Your answer should be every line from the records that contains "tool".

RECORDED DATA Block Start

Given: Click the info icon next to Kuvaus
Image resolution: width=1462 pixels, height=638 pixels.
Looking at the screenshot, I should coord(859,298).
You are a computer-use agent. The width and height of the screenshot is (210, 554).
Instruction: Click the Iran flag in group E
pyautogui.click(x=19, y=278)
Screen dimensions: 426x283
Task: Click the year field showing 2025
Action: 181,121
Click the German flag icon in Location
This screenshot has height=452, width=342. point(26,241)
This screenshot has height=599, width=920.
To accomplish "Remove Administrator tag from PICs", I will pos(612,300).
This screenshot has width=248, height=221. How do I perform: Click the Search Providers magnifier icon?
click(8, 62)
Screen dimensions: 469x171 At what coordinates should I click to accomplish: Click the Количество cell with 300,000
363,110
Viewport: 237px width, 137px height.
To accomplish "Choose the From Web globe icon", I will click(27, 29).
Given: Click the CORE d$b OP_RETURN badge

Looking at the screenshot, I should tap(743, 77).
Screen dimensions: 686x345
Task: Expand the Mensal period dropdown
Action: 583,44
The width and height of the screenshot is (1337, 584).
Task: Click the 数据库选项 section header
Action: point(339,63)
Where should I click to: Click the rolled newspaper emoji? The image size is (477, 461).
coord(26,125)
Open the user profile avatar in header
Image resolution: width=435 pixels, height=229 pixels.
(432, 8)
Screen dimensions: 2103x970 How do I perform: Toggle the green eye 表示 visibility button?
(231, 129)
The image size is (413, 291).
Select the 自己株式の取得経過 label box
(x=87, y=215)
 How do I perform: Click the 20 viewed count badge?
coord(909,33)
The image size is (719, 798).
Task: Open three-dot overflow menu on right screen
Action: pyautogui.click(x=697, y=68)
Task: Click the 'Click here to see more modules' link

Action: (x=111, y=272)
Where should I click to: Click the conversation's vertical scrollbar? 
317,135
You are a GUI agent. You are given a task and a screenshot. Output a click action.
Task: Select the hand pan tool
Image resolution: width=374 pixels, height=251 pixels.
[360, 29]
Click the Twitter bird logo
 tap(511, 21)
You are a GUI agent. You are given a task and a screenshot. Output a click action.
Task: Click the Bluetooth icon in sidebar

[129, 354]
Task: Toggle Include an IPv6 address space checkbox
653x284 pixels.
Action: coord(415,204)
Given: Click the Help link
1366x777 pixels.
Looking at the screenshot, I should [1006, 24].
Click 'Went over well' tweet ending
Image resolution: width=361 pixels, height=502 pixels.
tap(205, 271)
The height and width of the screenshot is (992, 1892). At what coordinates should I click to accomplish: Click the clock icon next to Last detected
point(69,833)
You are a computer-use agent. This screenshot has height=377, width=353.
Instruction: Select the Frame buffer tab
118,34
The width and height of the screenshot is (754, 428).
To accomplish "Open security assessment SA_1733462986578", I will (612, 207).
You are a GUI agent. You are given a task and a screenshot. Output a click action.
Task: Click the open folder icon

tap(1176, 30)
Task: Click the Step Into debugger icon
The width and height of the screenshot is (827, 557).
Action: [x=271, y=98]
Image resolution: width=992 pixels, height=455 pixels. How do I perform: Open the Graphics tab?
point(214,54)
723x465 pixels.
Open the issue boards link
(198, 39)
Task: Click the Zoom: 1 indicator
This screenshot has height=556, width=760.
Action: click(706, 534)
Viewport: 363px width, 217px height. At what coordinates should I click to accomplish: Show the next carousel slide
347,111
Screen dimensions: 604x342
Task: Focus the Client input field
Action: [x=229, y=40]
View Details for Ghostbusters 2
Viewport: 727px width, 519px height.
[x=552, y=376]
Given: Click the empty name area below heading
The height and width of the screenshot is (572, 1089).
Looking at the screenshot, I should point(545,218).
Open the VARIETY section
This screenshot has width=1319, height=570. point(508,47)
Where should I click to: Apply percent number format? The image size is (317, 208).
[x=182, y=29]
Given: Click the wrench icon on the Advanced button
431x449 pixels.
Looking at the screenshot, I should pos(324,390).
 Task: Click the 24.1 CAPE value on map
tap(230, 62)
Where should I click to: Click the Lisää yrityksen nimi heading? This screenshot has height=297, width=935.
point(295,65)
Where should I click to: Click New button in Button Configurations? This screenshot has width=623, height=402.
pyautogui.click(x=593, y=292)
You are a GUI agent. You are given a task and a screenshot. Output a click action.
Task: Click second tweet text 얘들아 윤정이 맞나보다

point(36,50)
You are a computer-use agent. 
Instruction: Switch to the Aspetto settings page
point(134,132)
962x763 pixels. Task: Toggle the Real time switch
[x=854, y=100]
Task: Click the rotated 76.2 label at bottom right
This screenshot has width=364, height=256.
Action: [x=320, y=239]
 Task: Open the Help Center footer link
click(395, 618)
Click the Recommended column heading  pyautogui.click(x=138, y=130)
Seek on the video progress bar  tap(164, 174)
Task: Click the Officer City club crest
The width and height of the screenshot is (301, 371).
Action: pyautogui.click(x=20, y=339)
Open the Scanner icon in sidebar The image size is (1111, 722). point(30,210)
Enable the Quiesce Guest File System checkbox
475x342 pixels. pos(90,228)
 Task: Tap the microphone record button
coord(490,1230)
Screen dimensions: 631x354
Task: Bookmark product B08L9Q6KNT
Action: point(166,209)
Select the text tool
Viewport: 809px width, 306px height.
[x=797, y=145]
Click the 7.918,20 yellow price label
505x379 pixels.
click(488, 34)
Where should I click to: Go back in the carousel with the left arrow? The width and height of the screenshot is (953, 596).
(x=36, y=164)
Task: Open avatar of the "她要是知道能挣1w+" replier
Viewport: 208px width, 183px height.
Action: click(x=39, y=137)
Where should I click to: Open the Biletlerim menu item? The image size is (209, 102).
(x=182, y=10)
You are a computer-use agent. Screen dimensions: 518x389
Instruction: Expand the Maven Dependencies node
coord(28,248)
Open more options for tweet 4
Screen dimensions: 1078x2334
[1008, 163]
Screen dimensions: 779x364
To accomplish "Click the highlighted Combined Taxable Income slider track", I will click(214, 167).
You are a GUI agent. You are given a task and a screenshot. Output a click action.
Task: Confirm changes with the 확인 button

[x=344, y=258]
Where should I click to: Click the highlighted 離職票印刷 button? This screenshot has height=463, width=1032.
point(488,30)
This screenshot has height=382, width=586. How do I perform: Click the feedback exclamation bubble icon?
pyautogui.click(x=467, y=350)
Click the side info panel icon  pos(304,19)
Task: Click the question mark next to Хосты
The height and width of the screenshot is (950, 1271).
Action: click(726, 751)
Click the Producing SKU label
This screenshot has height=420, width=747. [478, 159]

RECORDED DATA Block End

* _SOLUTION FOR THIS PROBLEM_:
Task: Select the hand pan tool
Select the text tool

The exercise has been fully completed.